It Shouldn't Happen to a Midwife! (17 page)

I told her about our own adventures. She seemed to think they were as exciting as the Ball and, as full of curiosity about Margaret as we'd been about Cynthia, wondered if she'd got home alright.

I said, ‘Yes. I was up early but not as early as her. She was in the dining room having breakfast and looking like the cat who's eaten the cream. She couldn't wait to tell me she's meeting Brian later on.' I jogged Seonaid's arm. ‘Believe it or not, she's got a date!'

‘Well, so have I,' said Seonaid, yawning, ‘and it's with my bed. I might not sleep worrying about her, so go and see if you can find Cynthia.'

‘Why do we get all the good jobs?' I asked, unsure if a missing Cynthia was cause for alarm. ‘She'll probably bite our heads off if we do run into her.'

‘I've to go to Mass first but that won't take long. If you like, you could even come with me. I'm sure you'd like it.' Marie's eyes shone. A conversion might just be within her grasp.

‘No thanks. You go to church and I'll go and see if I can run into her but she could be anywhere. Maybe I should try the graveyard. I sometimes go there for a think, myself.'

‘You never!' Marie was startled. ‘Holy Mother, but you're full of surprises. Are you not frightened of ghosts? There's bound to be loads there.'

‘I haven't met any as yet. It's usually nice and quiet, but if I do, I'll take one home to you even if you've got your own Holy One waiting for you. Come on, you'll miss Mass if you don't go now.' I ushered Marie out the door, then, pausing before following, asked, ‘Um – Seonaid – was Oliver there?'

She opened one eye, ‘No. Bridie, his ex-girlfriend was. Partnering one of the other students in their crowd.' She snuggled down before adding, ‘Raymond says she and Oliver have settled on being just good friends. Interested?'

‘No. Curious.' I said as firmly as I shut the door.

Pursuing the matter of Cynthia, I asked Miss MacCready if she'd seen her.

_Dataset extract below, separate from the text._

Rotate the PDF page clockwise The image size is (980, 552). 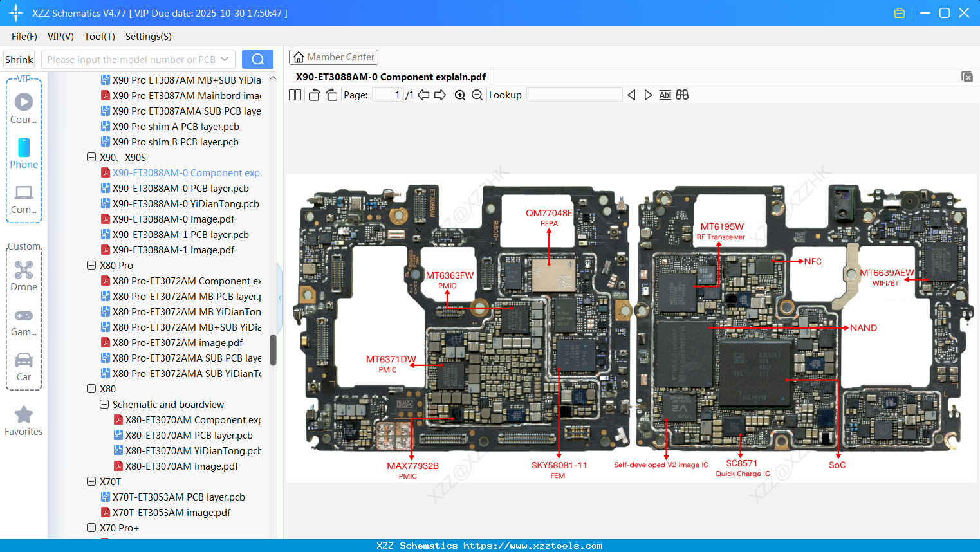[330, 95]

‘No – but I wasn't looking for her.' She gave a dismissive jangle of her bracelet. ‘Sure she's a big girl. Should be able to fend for herself, but what about you? Where in all the wide world are you off to?'

It sounded as if she might have been choked off by Cynthia, who must be returning to form. I gave up worrying about her.

‘It looks like a nice day. I think I'll go for a wee walk to get some fresh air.' I was aware that if I as much as mentioned a cemetery, the receptionist, in her kindly way, would engage delaying tactics until she contacted The Samaritans.

I liked the Falls Road graveyard. It had the same melancholy charm as the one off Aberdeen's Union Street where the sound of traffic was hushed by ancient walls, and benches on well-ordered paths offered resting places for the undead.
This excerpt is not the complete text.